[Entries provided — start]

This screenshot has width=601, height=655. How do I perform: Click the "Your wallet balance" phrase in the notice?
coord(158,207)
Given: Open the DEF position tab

[Entries provided — finish]
[Entries provided — start]

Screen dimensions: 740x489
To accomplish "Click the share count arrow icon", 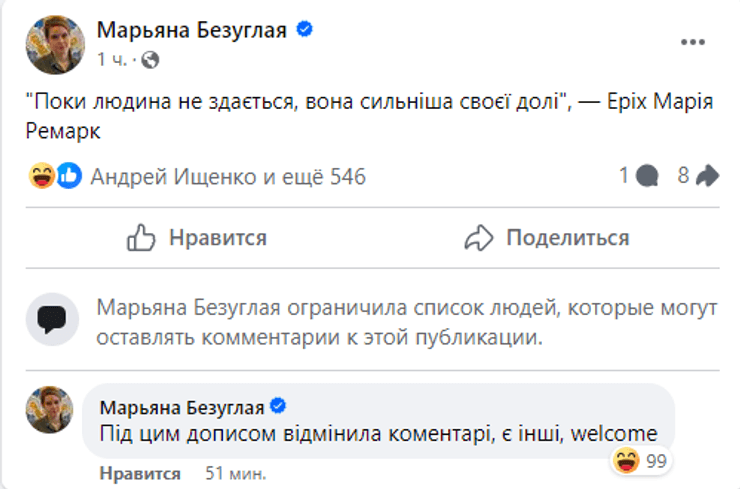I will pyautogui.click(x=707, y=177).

[Entries provided — finish]
[Entries provided — start]

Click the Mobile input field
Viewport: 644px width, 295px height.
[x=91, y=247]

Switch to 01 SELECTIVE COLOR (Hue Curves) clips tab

[Entries provided — finish]

_Work instructions_
Here the output must be the lines above from the line with "Click the Mobile input field" to the line with "Switch to 01", both included, duplicated word for word and nothing else.

_Answer to the exercise_
Click the Mobile input field
Viewport: 644px width, 295px height.
[x=91, y=247]

Switch to 01 SELECTIVE COLOR (Hue Curves) clips tab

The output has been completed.